= Texte fourni =
Droit de grève : gouvernement et syndicats peinent à s’entendre

Le projet de loi organique sur le droit de grève, censé clarifier les modalités d’exercice de ce droit fondamental pour les travailleurs, suscite depuis plusieurs semaines une contestation grandissante des syndicats. En dépit de son adoption à la Chambre des représentants, ce texte continue de diviser, et son avenir reste incertain. Alors que le gouvernement semble vouloir passer en force, des amendements sont promis, mais sauront-ils apaiser la colère des syndicats ?

La scène s’est déroulée sans accroc à la Chambre des représentants. Avec une majorité confortable, le gouvernement a aisément fait adopter son projet de loi organique n°97-15, visant à encadrer le droit de grève. Mais, la situation a rapidement pris un tournant inattendu, avec la montée en puissance de la contestation des centrales syndicales. Leur réaction, qui va crescendo, ne laisse présager rien de bon pour l’exécutif, alors que la contestation s’organise, alimentée par un sentiment d’isolement et de méfiance à l’égard de l’exécutif.

= Données fournies =
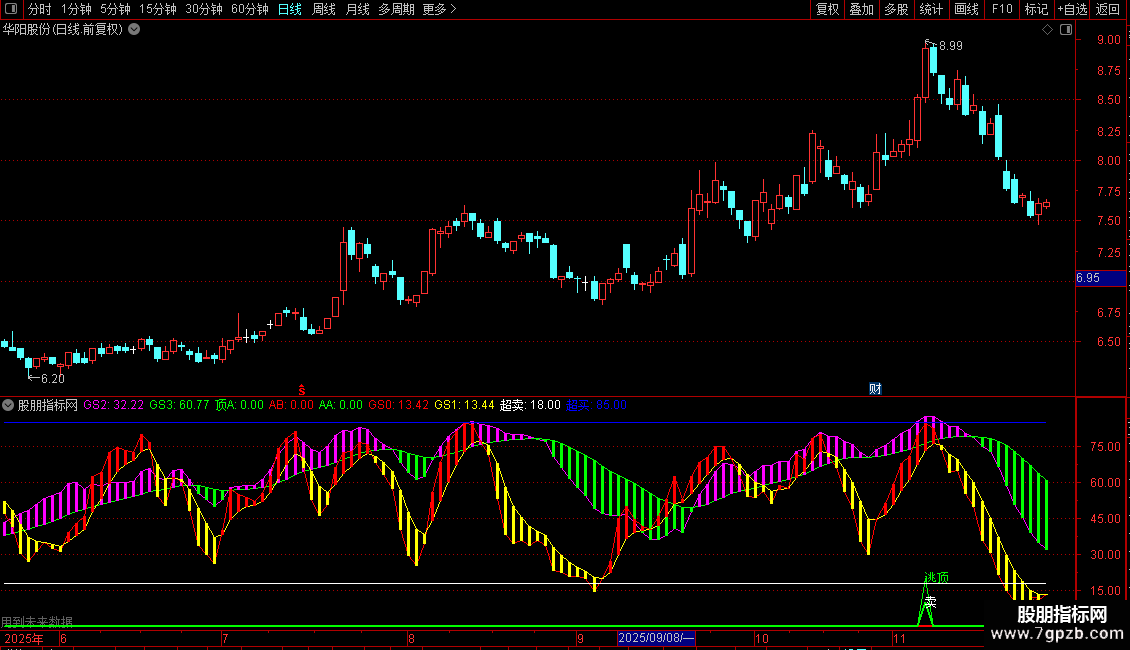
Task: Select the 60分钟 period tab
Action: click(249, 9)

= Consignes =
- 1) Recopiez mot pour mot le passage de l'article sur le droit de grève en commençant par « Le projet de » et en allant jusqu'à « des syndicats ? ».
- 2) D'après l'article sur le droit de grève, quel numéro porte le projet de loi organique adopté à la Chambre des représentants ?

= Résultats finaux =
- 1)
Le projet de loi organique sur le droit de grève, censé clarifier les modalités d’exercice de ce droit fondamental pour les travailleurs, suscite depuis plusieurs semaines une contestation grandissante des syndicats. En dépit de son adoption à la Chambre des représentants, ce texte continue de diviser, et son avenir reste incertain. Alors que le gouvernement semble vouloir passer en force, des amendements sont promis, mais sauront-ils apaiser la colère des syndicats ?

- 2) Le projet de loi organique porte le n°97-15.